45. Prêtant l'oreille, ils m'écoutent. Des fils d'étranger me font la cour.

Ils suivent donc la recommandation du psalmiste : « Et maintenant, rois, soyez intelligents. Instruisez-vous, juges de la terre. » (Ps 2, 10)

46. Des fils d'étranger défaillent et tremblent depuis leurs repaires.

Ils « défaillent », littéralement : ils « se flétrissent », comme un feuillage (Ps 1, 3).

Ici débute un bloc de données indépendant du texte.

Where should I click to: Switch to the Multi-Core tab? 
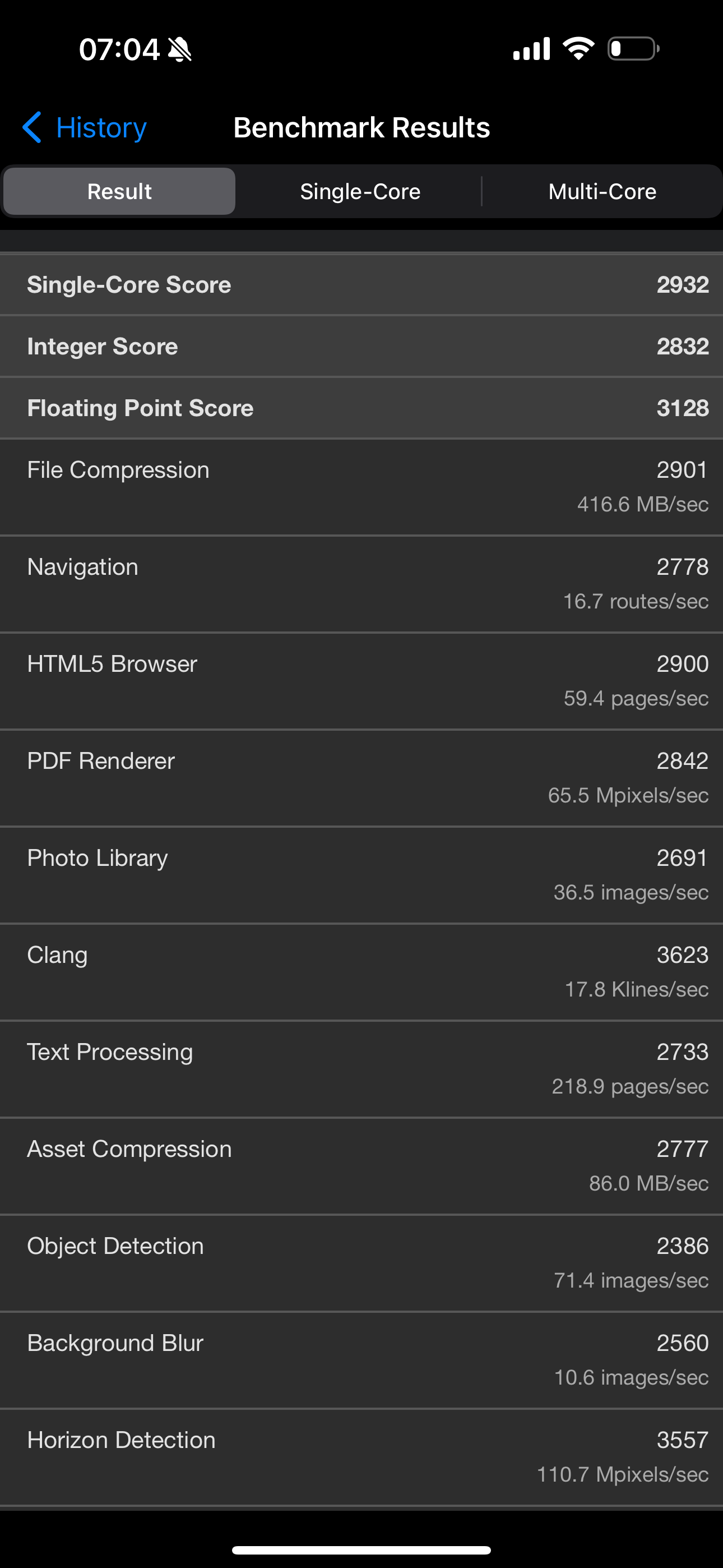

Le verbe hébreu est de même racine que le nom de Nabal dont le cœur « mourut dans sa poitrine, et il devint comme une pierre » (1 S 25, 37) lorsque sa femme Abigayil lui raconta son intercession auprès de David.

ORACLE DU MESSIE

Le psaume s'achève comme l'histoire de Nabal :

47. Vive Yahweh ! et béni soit mon Rocher, et exalté le Dieu de mon salut !

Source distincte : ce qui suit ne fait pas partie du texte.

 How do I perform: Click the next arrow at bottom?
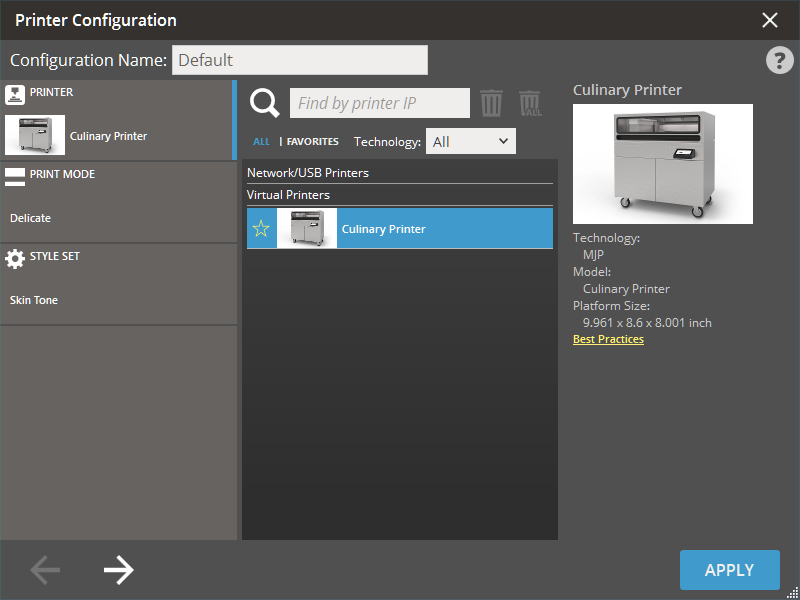tap(118, 570)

48. Le Dieu qui me venge et qui m'assujettit des peuples.

Littéralement : « Le Dieu qui donne des vengeances pour moi. » C'est Yahweh qui venge le Messie, et non le Messie qui se venge lui-même, à l'instar de David son père :

« Ayant appris que Nabal était mort, David dit : “Béni soit Yahweh qui m'a rendu justice pour l'injure que j'avais reçue de Nabal : Yahweh a prévenu son serviteur de commettre le mal et il a fait retomber la méchanceté de Nabal sur sa propre tête.” » (1 S 25, 39)

49. Me délivrant de la colère de mes ennemis, vous m'exaltez au-dessus de ceux qui s'élèvent contre moi. De l'homme de violence, vous me délivrez.

50. C'est pourquoi je vous louerai parmi les nations, Yahweh, et je chanterai pour votre nom.

51. Il accroît les saluts de son roi, et il fait miséricorde à son Oint, à David et à sa descendance, à jamais.

CONCLUSION

Nous avons le sentiment d'achever, avec ce psaume, un premier livret, ou “tome premier” de l'œuvre du psalmiste, récapitulant la révélation divine dans son ensemble. Une première partie (v. 2-20) évoque « les saluts » procurés par Dieu à « son roi » dans le passé, selon l'expression finale (v. 51), le pluriel « les saluts » évoquant la richesse de l'œuvre salvifique de Dieu à travers l'histoire. Puis les versets 21 à 27 répondent au psaume premier, celui des « deux voies », dont David a suivi fidèlement la première qui mène au salut. Les versets 28 à 46 évoquent le souvenir des victoires de David, répondant au psaume deuxième. Tout s'achève dans un oracle d'action de grâces envers Dieu, affirmant que David, chef de race (v. 51), est la figure du Messie qui doit venir pour nous délivrer des lacets de l'enfer (v.5-6).

Le livret suivant va nous apprendre ce qu'il lui en coûtera.